### Page excerpt:
Businesses need to accelerate their digital transformation. This is not about using digital tools as a priority but creating a change management project within companies. The way we used to work is not efficient anymore. More than 98% of employees that have worked remotely during the confinement do not want to go back to the way they used to work. Change management is hard but when you are forced to do it, it is easily accepted, and employees will see its benefits for their work/life balance. This is the time to get to it. The confinement has prepared us, now we can implement properly.

Ian Moyse

Business continuity and Disaster recovery have been stalwarts of business strategy for years, but despite this a breadth were found lacking during the recent Pandemic lockdown. What typically had been prepared for was equipment failure, a short period of limited office access or some need for sporadic work from home for those ill or where circumstances demanded.  Few had fully prepared for and tested for the totality we saw of everyone all remote overnight. I have heard some stories of systems that already worked for remote access, but the load had not been catered for widespread access; so where previously 200 of 5000 could access remotely concurrently, load even 80% of this 5000 and the system ground to a halt. Businesses need to assume this will happen again and learn from the practise we just encountered. There is now a need to take action on the 3 pillars of people, process and technology and identify and remove the constraints and pains just felt. This will involve big change for many legacy approaches and legacy technology providers had better watch out as their brand loyalty and lock in will be overcome by the greater need to be agile, remote and scalable.

### List of tasks:
(a) Print the page excerpt on remote work between "Businesses need to accelerate" and "can implement properly.", inclusive.
(b) According to the page excerpt on remote work, what share of employees who worked remotely during the confinement do not want to go back to the way they used to work?
(c) Go on with the page excerpt on remote work from where it stops.

### Input data:
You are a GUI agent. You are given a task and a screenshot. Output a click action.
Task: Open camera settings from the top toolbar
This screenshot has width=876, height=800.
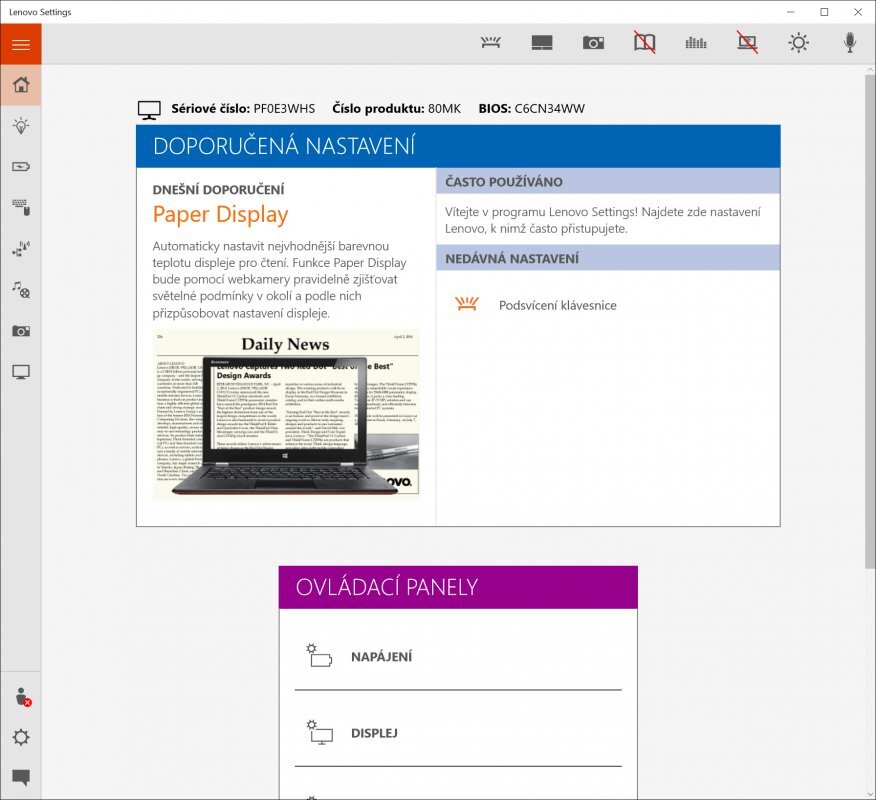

### Answers for this exercise:
(a)
Businesses need to accelerate their digital transformation. This is not about using digital tools as a priority but creating a change management project within companies. The way we used to work is not efficient anymore. More than 98% of employees that have worked remotely during the confinement do not want to go back to the way they used to work. Change management is hard but when you are forced to do it, it is easily accepted, and employees will see its benefits for their work/life balance. This is the time to get to it. The confinement has prepared us, now we can implement properly.

(b) More than 98%

(c)
Enrico Molinari

Enrico Molinari

The hope is businesses and human society will no longer had to face such a crisis of biblical proportion. Italy and Milan, the city where I live and work, paid a very high price. In any case, in addition to having to prepare themselves with a new healthcare resiliency, the companies will have to adopt all the technologies useful for making people work with a new ethic spirit and above all connect innovation with people. In one word? #ConnectingPeople.
Mauricio Amaro The Awards Magazine

Mauricio Amaro

I hope we have learned and do not have “to prepare” for the next pandemic.
I want to say that it has already been understood that digitality must be part of the business regardless of the line of business.
If we have a digital strategy that allows us to adapt our tactics in a timely manner, it will give us a strong enough base to be able to sustain ourselves in any other eventuality (even beyond a pandemic, earthquakes or other catastrophes), and agility to adapt our way of doing things quickly and effectively.
What is the strategy, as it depends on the business we are talking about, since it depends a lot on its mission and vision. The important thing is that we have to get to work immediately on building one.
This pandemic is going to leave us full of tactics, but a strategy is more than that, it is a long-term vision that must be our common thread. If our new digital reality is not incorporated into this thread, everything we did today will have been for nothing.
Tony Moroney

Tony Moroney

First-and-foremost, every board should be asking why their organisation was not as prepared as it could have been for the Covid-19 pandemic. The warnings for such an event have been around for many years. The technologies, which firms have scrambled to use, have equally been available. Arguably, for too long, firms have given lip-service to digital transformation. This in itself should be a key learning for the future.
Secondly, firms should assess how bureaucracy was suddenly relegated in favour of agility and determine how best this bias for action can be harnessed going forward, albeit on a more controlled basis.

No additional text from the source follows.